> _Goal of the exercise_
Swap "blue dash" for "red dash" in the material, starting at the line that contains "Click the blue" and continuing through the end of the material, both ends included. Give only those lines, unchanged otherwise and without the pictures.

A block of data

● ● ● ●

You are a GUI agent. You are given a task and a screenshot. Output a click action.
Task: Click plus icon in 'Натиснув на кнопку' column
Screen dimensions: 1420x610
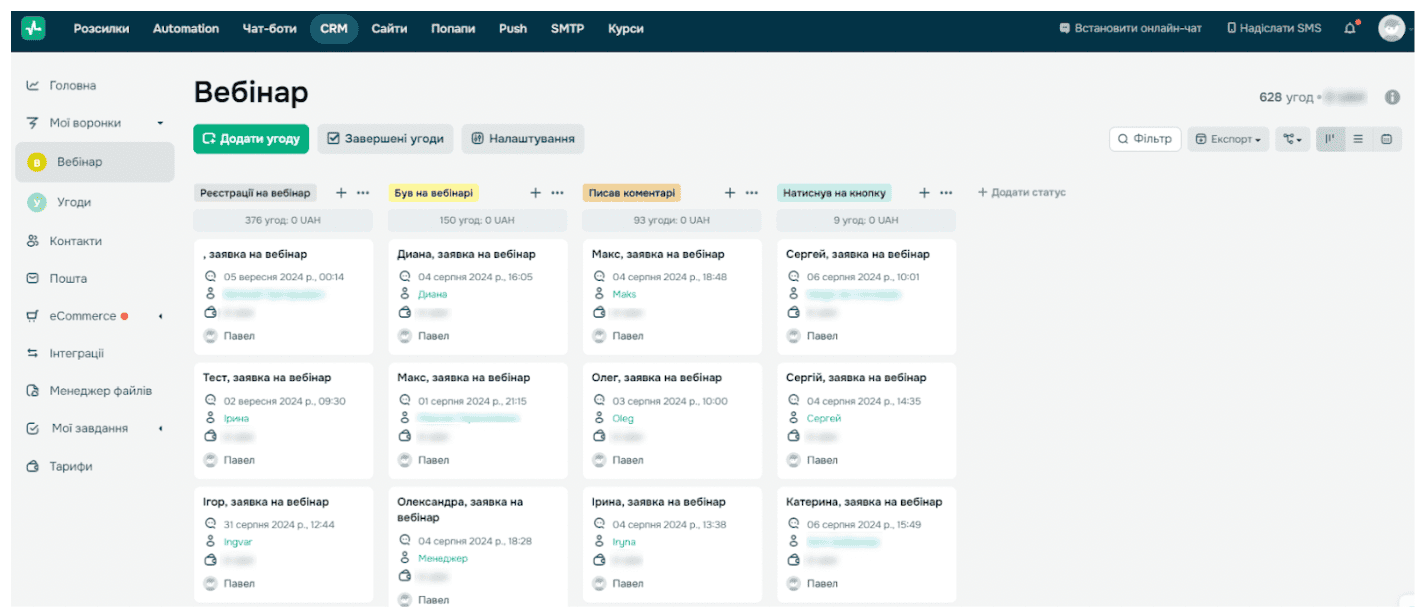click(x=924, y=193)
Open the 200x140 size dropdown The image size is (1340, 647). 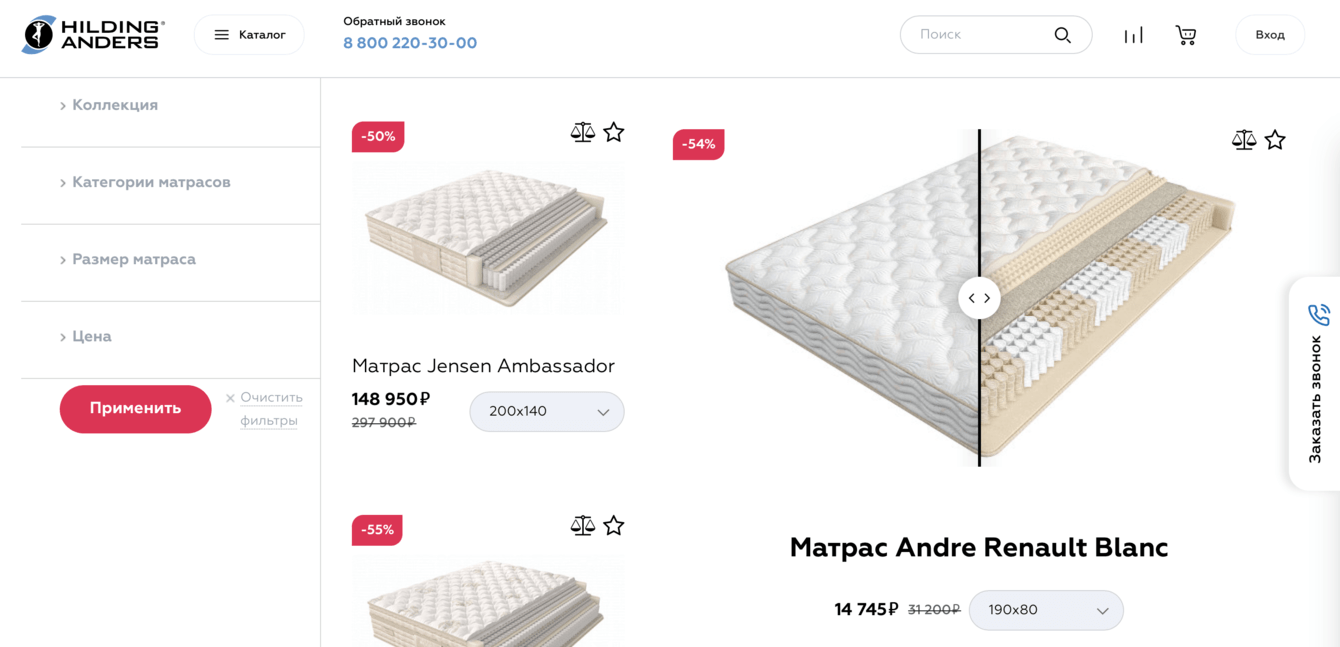[x=546, y=411]
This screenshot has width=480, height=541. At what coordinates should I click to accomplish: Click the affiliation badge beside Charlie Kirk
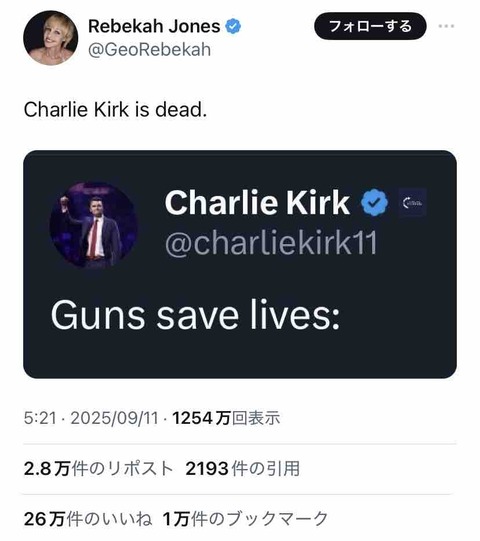tap(412, 203)
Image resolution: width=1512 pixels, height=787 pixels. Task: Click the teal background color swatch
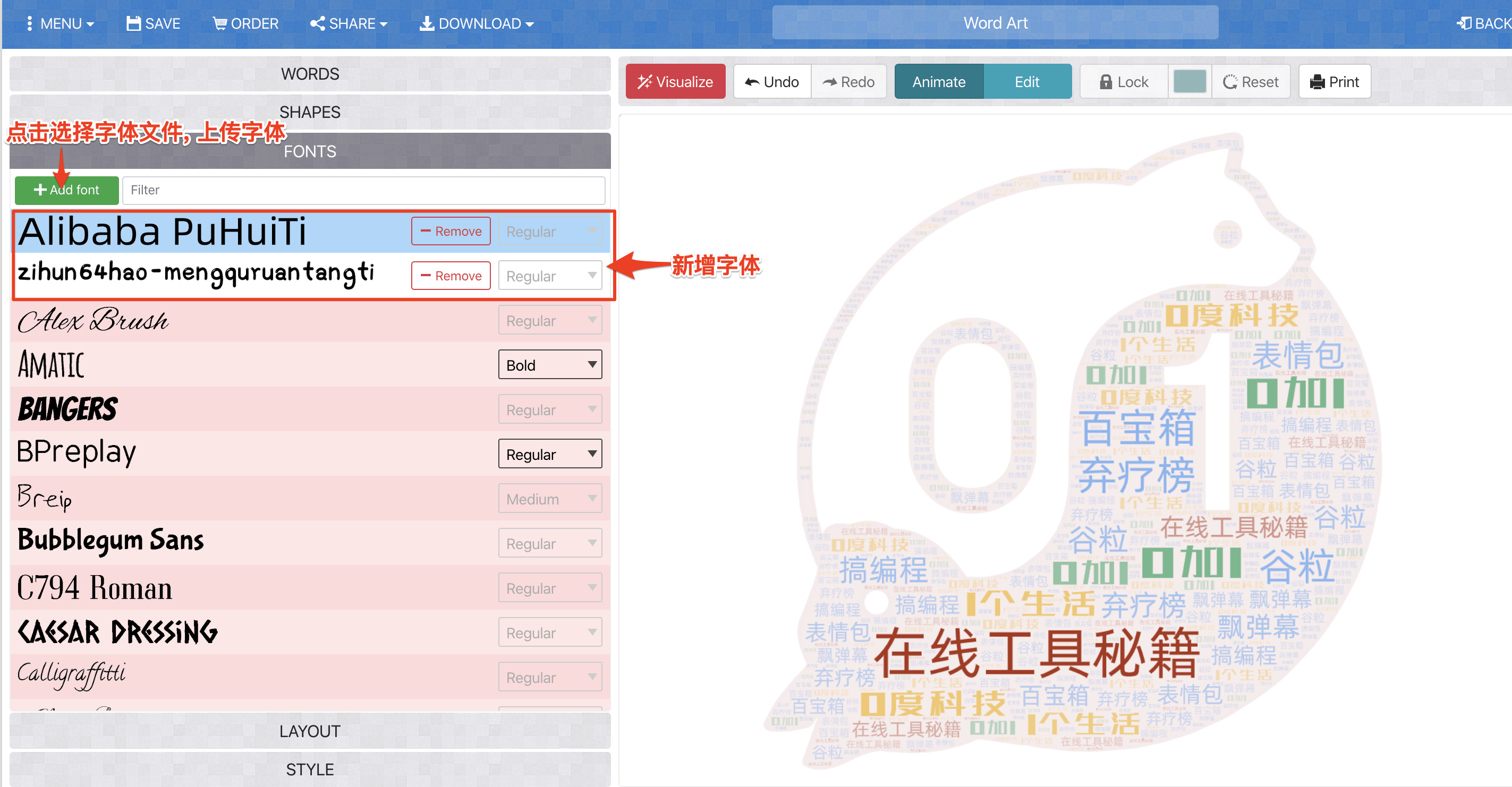pos(1189,82)
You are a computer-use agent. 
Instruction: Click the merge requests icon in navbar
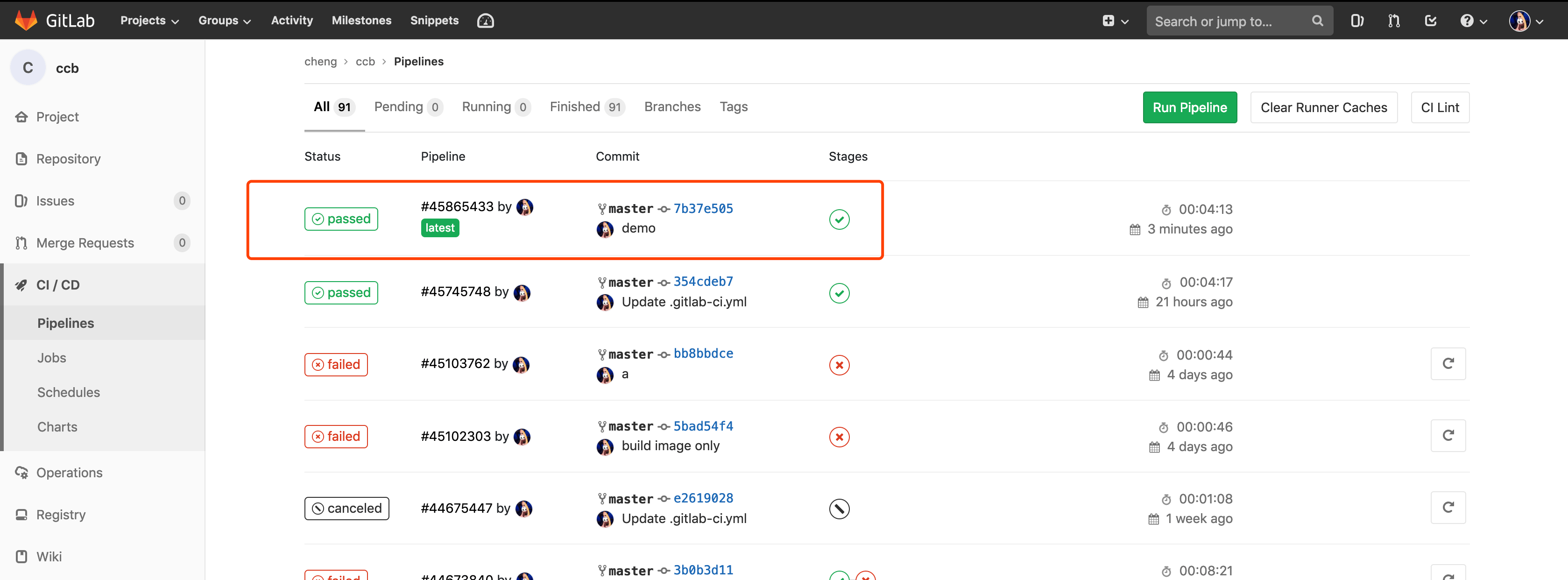pyautogui.click(x=1393, y=20)
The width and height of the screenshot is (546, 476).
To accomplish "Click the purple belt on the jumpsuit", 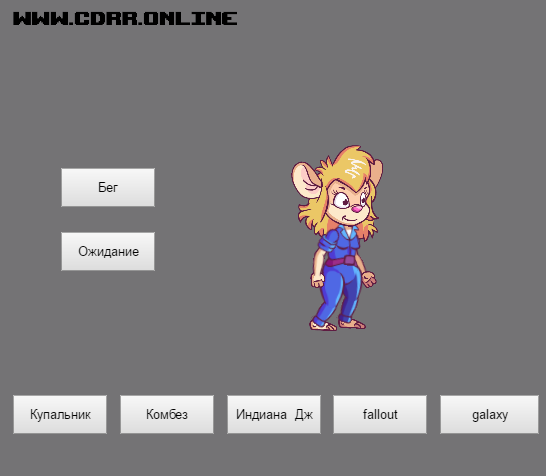I will coord(341,261).
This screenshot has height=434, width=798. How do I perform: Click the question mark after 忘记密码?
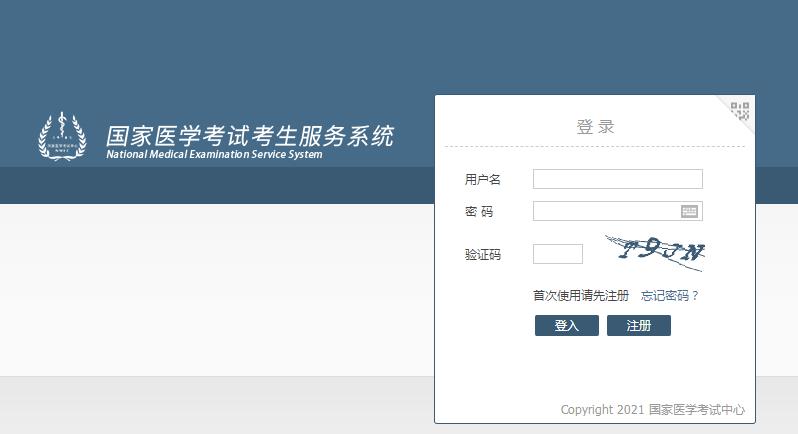coord(695,296)
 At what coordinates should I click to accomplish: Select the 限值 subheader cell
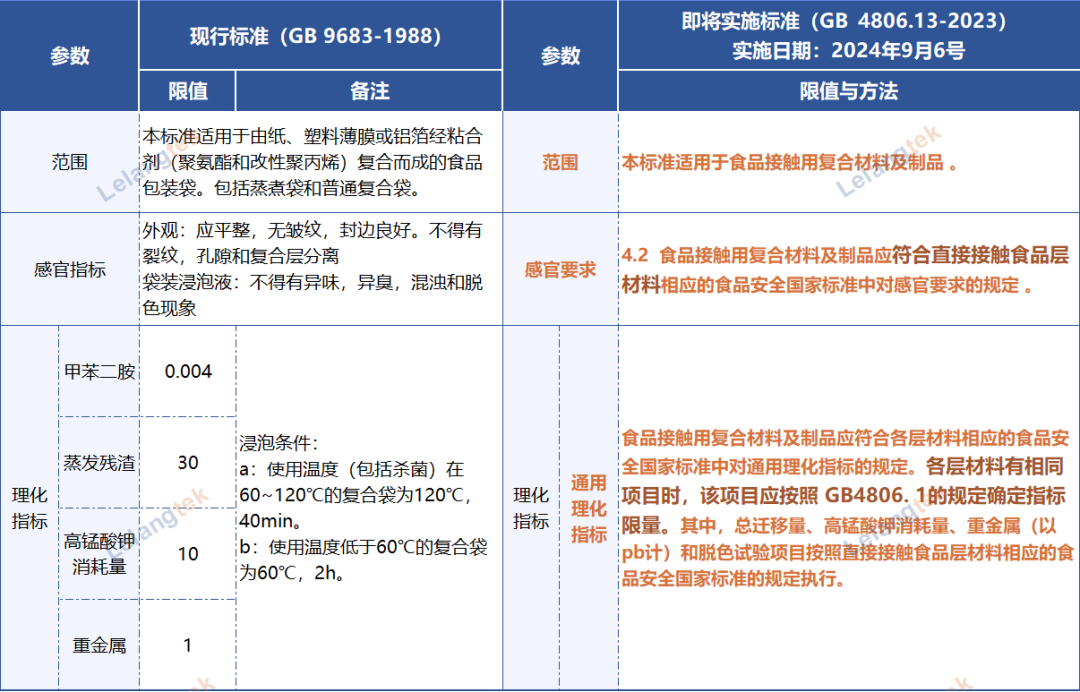point(187,92)
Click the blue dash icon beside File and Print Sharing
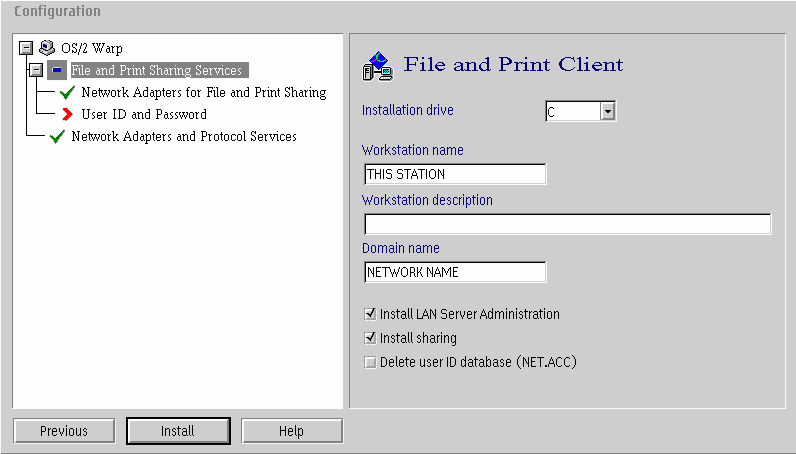 (57, 70)
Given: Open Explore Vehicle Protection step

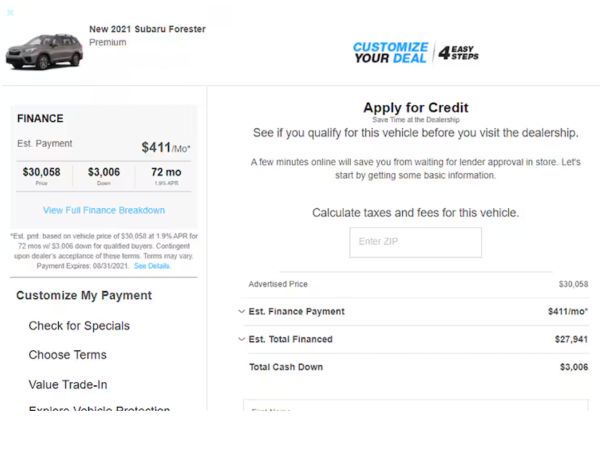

● ● ● ●

> _Reply to the exercise_
Click the red dash icon beside File and Print Sharing
 (57, 70)
Given: Open Explore Vehicle Protection step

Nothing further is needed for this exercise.